Formation of Cyclic Selenium Imides via Acyclic Selenium Imide Chlorides in Cyclocondensation of Selenium Dichloride with tert-Butylamine

The energetics and mechanisms of cyclocondensation reactions between SeCl₂ and ^tBuNH₂ in 1:3 molar ratio are examined using density functional theory with implicit solvation in tetrahydrofuran at 193 K. The results give strong support for the proposed stepwise pathway consisting of three key steps: 1) formation of an acyclic building block ^tBuN(H)SeCl, 2) chain growth to ClSe[N(^tBu)Se]_nCl (n = 1–3, 7–9), and 3) ring closure to 1,3,5-Se₃(N^tBu)₃ (1), 1,3,5,7-Se₄(N^tBu)₄ (2), 1,3-Se₃(N^tBu)₂ (3), or 1,3,5-Se₄(N^tBu)₃ (4).
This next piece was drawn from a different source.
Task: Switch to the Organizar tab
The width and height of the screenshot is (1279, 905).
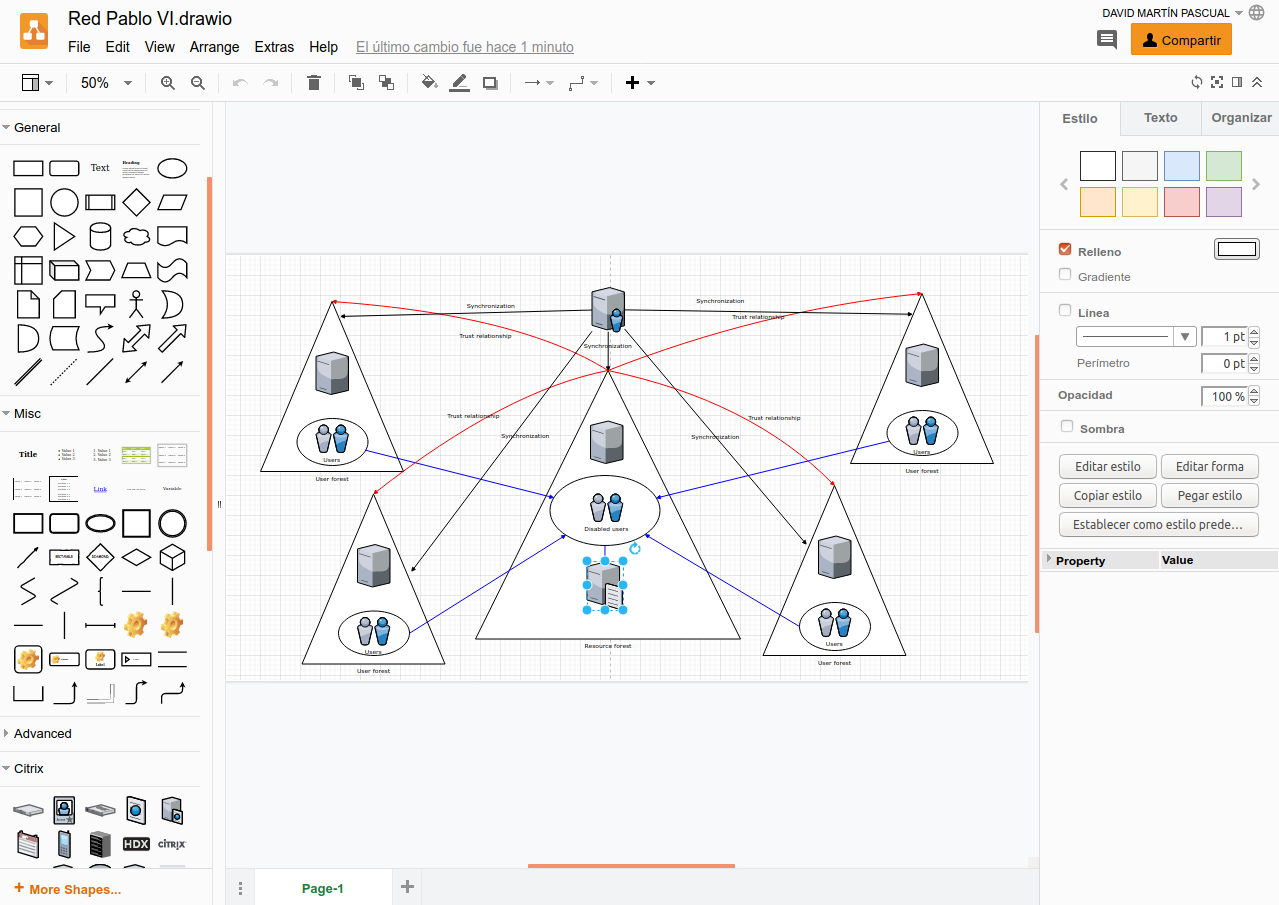Action: pyautogui.click(x=1240, y=118)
The paths leading to 3 and 4 include additional redox steps and diradical intermediates to generate SeSe bonds. The proposed paths share common intermediates, which allows the rationalization of the experimental product distribution as well as changes to it upon altering the stoichiometry or the total SeCl₂ concentration. The results further show that the successive addition of [N(^tBu)Se] units quickly becomes energy neutral, decreasing the likelihood for the formation of molecules with more than eight atoms by cyclocondensation. Plausible mechanisms explaining the formation of the 15-membered ring 1,3,6,8,11,13-Se₉(N^tBu)₆ (5) involve the coupling of diradical intermediates or redox processes converting SeCl₂ to Se₂Cl₂, both of which might also play a role in the generation of SeSeSe functionalities in 1,5-Se₆(N^tBu)₂ (6).